This page is intended to collect information on the duties of the Program Technical Lead for Orchestration.
The PTL is accountable to the OpenStack community (and, in particular, the Technical Committee) for ensuring that the program fulfills the requirements of an OpenStack program. Read the Project Team Guide for details.
The PTL should be a member of the `heat-release` group (formerly `heat-ptl`) in Gerrit, which is the group allowed to approve backported patches on stable branches. Get the previous PTL to add you. Keeping past PTLs in this group is actually encouraged (this means no single point of failure, at a potential cost of a higher chance of someone accidentally approving a backported patch).
There's also a `heat-milestone` group that the PTL will need to be a member of once release candidates are out. We should probably consolidate the two groups, but for now you can just get the release manager to add you.
Heat Core Team
The PTL generally acts behind the scenes to collect feedback on various potential members for the Heat/CoreTeam, and can co-ordinate with candidates to ensure that they are interested and have the time available, as well as give them feedback in private on what they need to work on. If a candidate is approved by the core team, add them to the `heat-core` group in Gerrit.
In addition, core team members should also be members of the heat-drivers group in Launchpad so that they can approve and set priorities for blueprints. Get an existing administrator to add you as an administrator of the group, then add any new members.
To ensure the correct designation of core team members in the review statistics, you should also update the reviewstats tool with the appropriate Gerrit username. The easiest way to find the right username is by looking at the stats.
If someone is added to core immediately before Summit, ensure that they receive an invitation to the Core Contributor Party.
The PTL is generally responsible for tagging releases in consultation with the release management team. There are generally three development milestones during a cycle that get tagged, followed by release candidates and a final release. The process for tagging a release involves submitting a review to the releases repo.
The procedure for stable releases is the same as for milestones.
At milestone 1 of the development cycle, we should cut a release for the stable branch of the previous major release.
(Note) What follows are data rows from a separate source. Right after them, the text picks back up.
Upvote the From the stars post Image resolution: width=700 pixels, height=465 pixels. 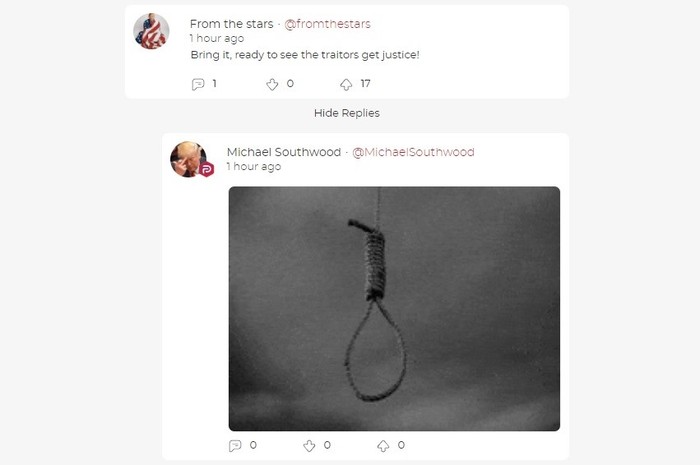tap(346, 84)
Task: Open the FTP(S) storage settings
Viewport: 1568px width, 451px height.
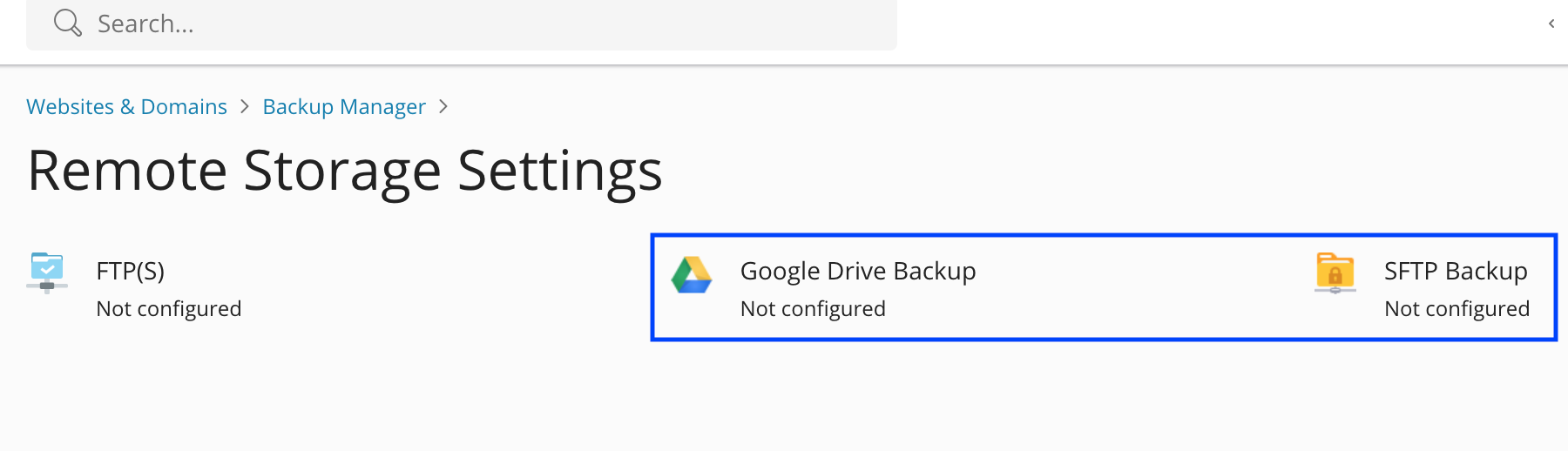Action: point(130,271)
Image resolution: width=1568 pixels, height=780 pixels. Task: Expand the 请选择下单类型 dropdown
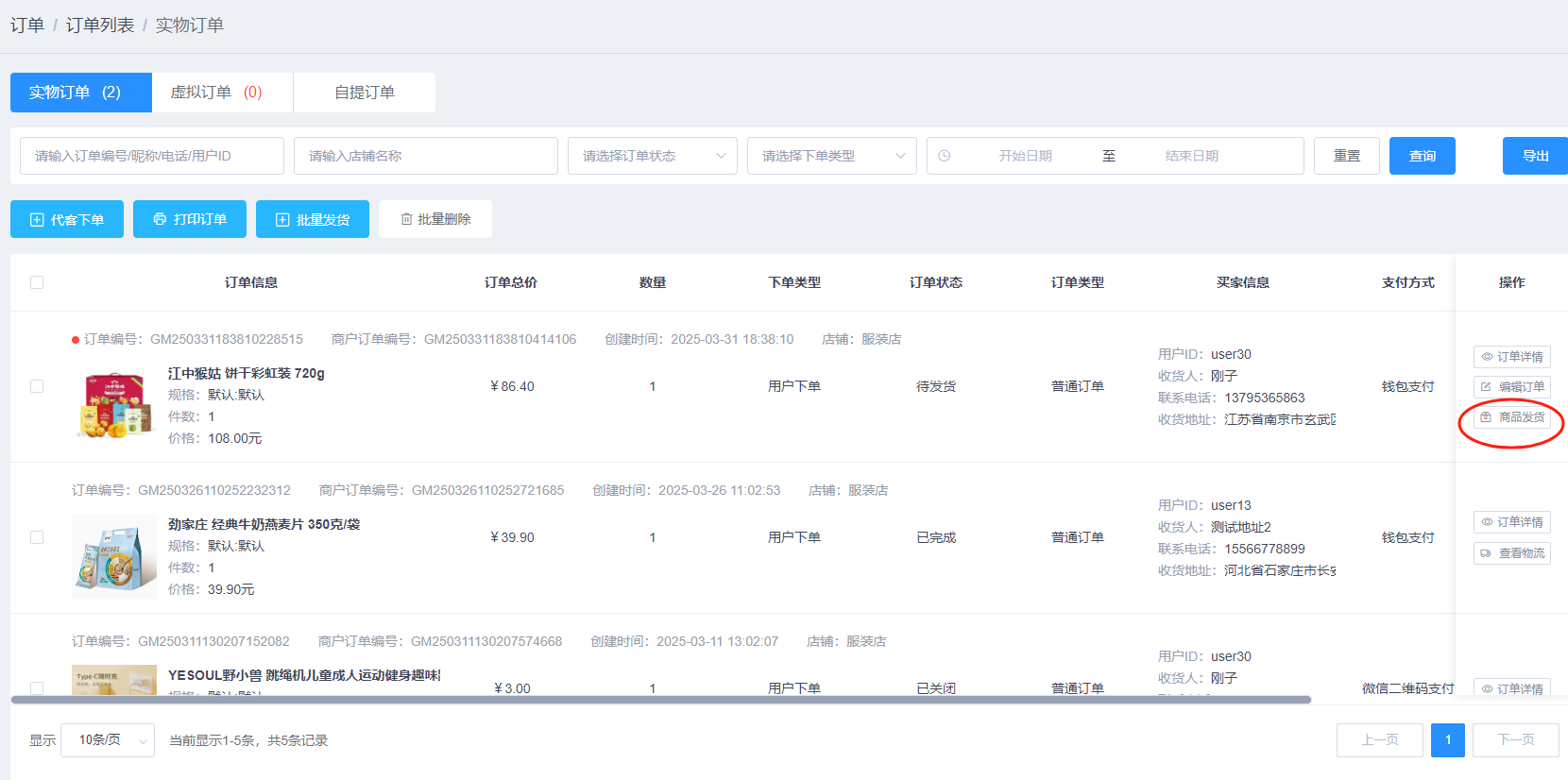point(831,156)
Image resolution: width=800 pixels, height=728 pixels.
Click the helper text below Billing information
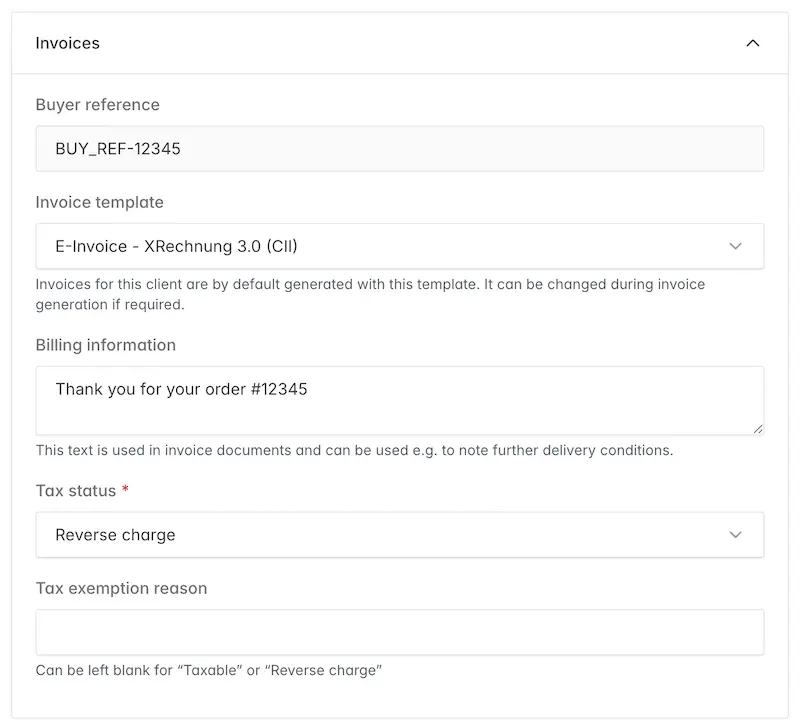click(x=354, y=450)
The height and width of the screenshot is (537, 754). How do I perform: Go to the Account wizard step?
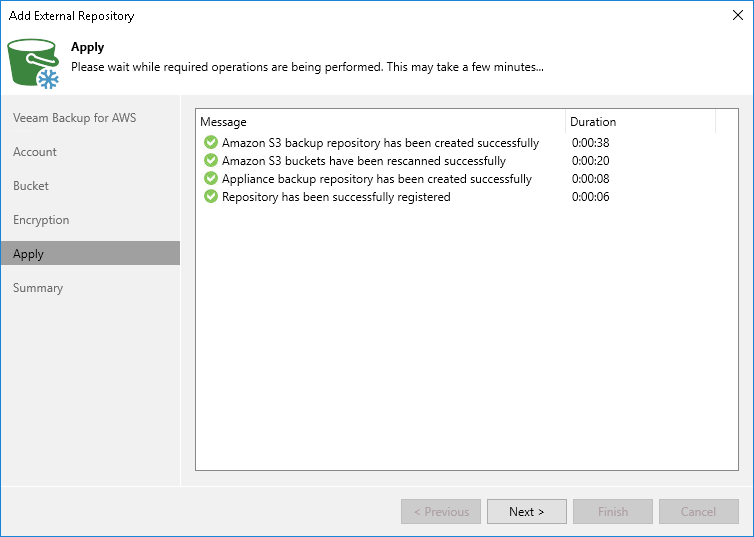click(35, 152)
At all milestones we should consider whether we ought to cut a release from any of the supported stable branches, based on the number and nature of fixes that have gone in since the previous stable release.
Design Summit Organisation
The PTL is the only person with access to conduct the scheduling of the Design Summit sessions for Heat. It is recommended to use an Etherpad to collect feedback, and to start early because the timeframe is very tight between when submissions close and when the sessions need to be scheduled.
The Heat project has grown to the point where there is strong demand for a mid-cycle meetup. Experience in Juno has shown that after the Summit is too late to start organising a meetup, particularly in the summer when many people will have begun making holiday plans. The PTL should start canvassing for potential dates and locations prior to the Summit. Rackspace has offered to host, and Red Hat may well be open to doing so again. However, consider co-ordinating with other related projects, e.g. TripleO, to hold a combined meetup.